The Jays entered 2015 with a payroll of around $122 million, 10th-highest in baseball, and only increased it with the acquisitions of Price and Troy Tulowitzki. That’s not how Rogers has typically done business—Toronto will spend, but will generally spread it around rather than chasing the elite free agents. Shapiro’s philosophy on Price exemplifies that: Shapiro reportedly preferred to use the money they would have spent on Price on multiple starters, chasing depth instead of an ace. And sure enough, the Jays signed J.A. Happ and Marco Estrada traded for Jesse Chavez, who will make roughly as much in 2016 combined as Price will.
With Marcus Stroman, who the Jays believe will be a No. 1 guy but may not be there yet, and a generally dependable R.A. Dickey, that’s a fine rotation. Certainly one good enough to win with the Blue Jays’ offense—which is another valid reason not to spend on Price. After 2016, both Jose Bautista and Edwin Encarnacion will be free agents, and Josh Donaldson will enter his first year of arbitration. Toronto will want to lock up at least two of those guys, and they won’t come cheap. If the choice was between one of them and Price, it’s hard to fault the Jays.

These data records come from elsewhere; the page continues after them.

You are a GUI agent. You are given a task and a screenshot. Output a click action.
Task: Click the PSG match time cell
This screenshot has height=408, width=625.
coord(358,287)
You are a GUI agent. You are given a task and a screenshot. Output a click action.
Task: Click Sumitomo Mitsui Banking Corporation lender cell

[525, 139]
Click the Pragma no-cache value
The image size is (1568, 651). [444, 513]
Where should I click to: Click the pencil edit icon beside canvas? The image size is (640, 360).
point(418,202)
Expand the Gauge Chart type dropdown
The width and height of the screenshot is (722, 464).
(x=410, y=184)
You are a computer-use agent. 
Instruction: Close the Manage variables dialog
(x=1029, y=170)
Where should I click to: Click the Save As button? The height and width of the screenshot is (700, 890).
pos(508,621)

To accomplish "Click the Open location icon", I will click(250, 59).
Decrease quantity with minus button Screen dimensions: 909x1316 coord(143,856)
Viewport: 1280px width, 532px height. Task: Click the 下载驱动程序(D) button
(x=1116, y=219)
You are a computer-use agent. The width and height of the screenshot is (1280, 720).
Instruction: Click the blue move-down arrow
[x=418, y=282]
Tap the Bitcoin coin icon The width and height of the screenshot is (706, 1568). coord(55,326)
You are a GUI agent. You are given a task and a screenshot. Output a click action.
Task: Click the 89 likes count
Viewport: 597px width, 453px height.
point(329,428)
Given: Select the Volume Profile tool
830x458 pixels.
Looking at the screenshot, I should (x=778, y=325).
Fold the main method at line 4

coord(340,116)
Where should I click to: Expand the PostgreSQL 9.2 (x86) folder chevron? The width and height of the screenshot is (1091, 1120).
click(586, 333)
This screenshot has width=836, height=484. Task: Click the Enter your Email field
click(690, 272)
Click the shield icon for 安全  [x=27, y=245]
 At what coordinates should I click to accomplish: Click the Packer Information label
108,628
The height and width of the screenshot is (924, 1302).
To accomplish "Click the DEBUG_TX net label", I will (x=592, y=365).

Of course, some very few cash-flush teams don’t have to make those choices. The Red Sox desperately wanted Price. (So did the Blue Jays.) The Red Sox know it takes big splashes to stay afloat in the usually competitive AL East. (So do the Blue Jays.) The Red Sox’s ownership gave the green light to spend whatever it took to get a rare free-agent frontline starter. (The Blue Jays’ did not, and that’s the only difference here.) They’re two different philosophies, and neither is obviously or necessarily correct, or universally applicable. Price may very well be worth it for Boston, which doesn’t have to worry about the opportunity cost, like Toronto does. It’s entirely possible this was the right move for both teams.